# Detecting possibly duplicate Strings

## This is a blog post about the algorithm of detecting possible duplicates from a set of Strings

## Background

A few days ago I was collecting content for an app of mine, and after a while I had quite a lot. I wanted to filter out lines I had found multiple times from different sources, but the data set was beyond the size to do it manually. I've googled for a while for some Google Docs extensions that would do that, but none of them was working. I've some previous experience with text similarity, so I wrote a simple script to analyze the data set for me.

## The problem

So the problem is: I have a text file with many lines and I want to know the most similar lines in it. Sadly this can not be fully automatized. For example, the world *the* and *teh* are very different, although they are just a mistype away, while *French King Louis II* and *French King Louis VII* seem very similar, they are actually 258 years away from each other. So an algorithm can only provide possible duplicates.

## Finding similarities

### Levenshtein distance

The central part of the algorithm is the Levenshtein distance. It basically calculates a distance of two texts, where every character deleted, inserted or modified means 1 step. So if the distance from 2 strings are small, there is only a few changes needed to make one from the other, whereas if the distance is large, there are many changes needed. This wiki page has a comprehensive set of languages the algorithm is implemented in. As I'm working with a Node.js script, I used the Javascript one:

```
// Compute the edit distance between the two given strings
function getEditDistance(a, b) {
if(a.length === 0) return b.length;
if(b.length === 0) return a.length;
var matrix = [];
// increment along the first column of each row
var i;
for(i = 0; i <= b.length; i++){
matrix[i] = [i];
}
// increment each column in the first row
var j;
for(j = 0; j <= a.length; j++){
matrix[0][j] = j;
}
// Fill in the rest of the matrix
for(i = 1; i <= b.length; i++){
for(j = 1; j <= a.length; j++){
if(b.charAt(i-1) == a.charAt(j-1)){
matrix[i][j] = matrix[i-1][j-1];
} else {
matrix[i][j] = Math.min(matrix[i-1][j-1] + 1, // substitution
Math.min(matrix[i][j-1] + 1, // insertion
matrix[i-1][j] + 1)); // deletion
}
}
}
return matrix[b.length][a.length];
};
```

### Finding the closest pairs

*Note:* I'm using underscore.js when working with collections, as it makes it much clearer and easier.

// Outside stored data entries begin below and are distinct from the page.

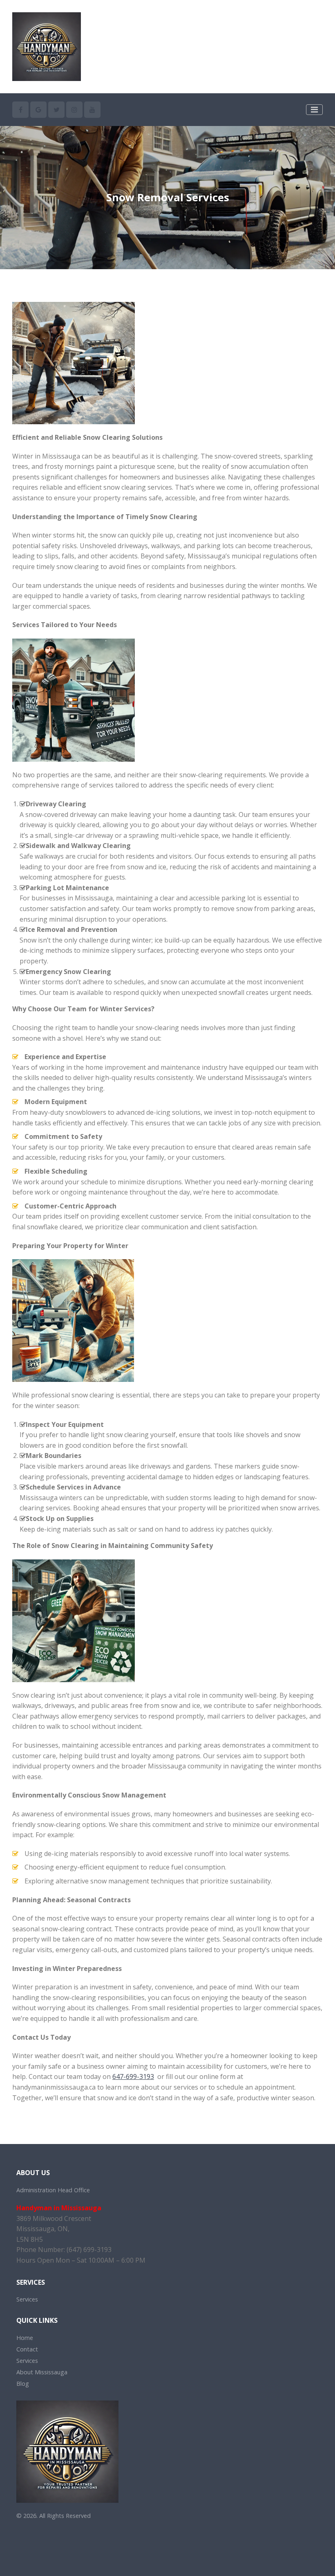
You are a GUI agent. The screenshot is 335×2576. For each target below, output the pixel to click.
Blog (22, 2383)
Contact (27, 2349)
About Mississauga (41, 2372)
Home (24, 2338)
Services (27, 2299)
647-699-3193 (133, 2076)
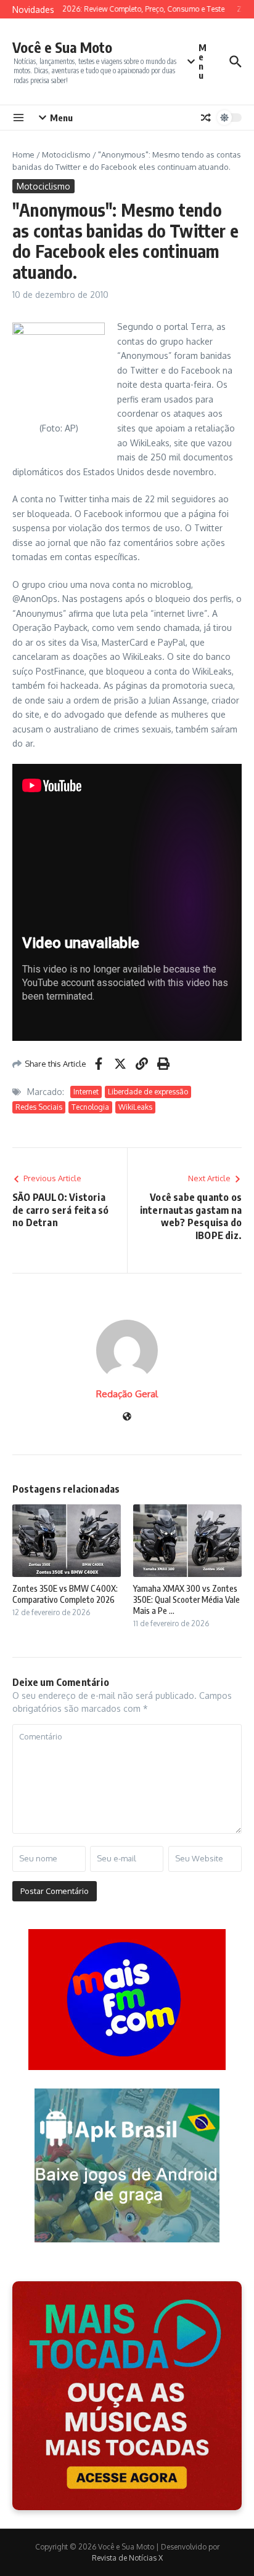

Let's assume we have read the lines to a variable called *lines*, and it is an array and contains one element per line. First, we need to construct all the pairs from the texts. For this, we need to map the elements to return an array of the pairs, keeping in mind that we don't want to include the same pair in a reverse order too. This is done with the following snippet:

```
_.chain(lines)
.map(function(line,idx,list){
return _.chain(list)
.rest(idx+1)
.map(function(other){return [line,other]})
.value()
})
```

Note the *map* function's arguments: the first is the actual element, the second is the actual index, and the third is the whole list. These all are needed here. Also, we can not compare the strings in order to avoid the reverse pairs to end up in the result, as there can be duplicates. So we need to use the index here. This produces the following:

```
['a','b','c'] => [[['a','b'],['a','c']],[['b','c']],[]]
```

In order to get the pairs in an array, we need to flatten the array 1 level:

```
.flatten(true)
```

This gives us:

```
['a','b','c'] => [['a','b'],['a','c'],['b','c']]
```

Next, calculate the distance between all pairs and order them in a decreasing way:

```
.map(function(pair){
return [pair[0],pair[1],getEditDistance(pair[0],pair[1])];
})
.sortBy(function(qs){
return qs[2];
})
```

This gives us:

```
['a','b','c'] => [['a','b',1],['a','c',1],['b','c',1]]
```

So far so good, it's almost done. But let's look at a corner case! Consider the following lines:

```
this is a very long line
this is a very very long line
egg
ham
bee
cup
```

This gives us the 3 letter words first, and only then the longer lines, although they are very different and the longer lines are very similar. To overcome this, we need to normalize the distance to be proportional to the length of the lines (the longer one in the pair actually). To do this, simply divide the distance with the longer text:

```
return [pair[0],pair[1],getEditDistance(pair[0],pair[1]) / Math.max(pair[0].length,pair[1].length)];
```

This way we get the correct result:

```
[ [ 'this is a very long line', 'this is a very very long line', 0.1724137931034483 ],
[ 'this is a very long line', 'egg', 0.9166666666666666 ],
...
]
```

### Performance

The running time is clearly O(n^2) as we need to calculate all pairs because we need to order them. For a few hundred lines it ran in a few seconds, and I think it should be alright for a few thousands at least.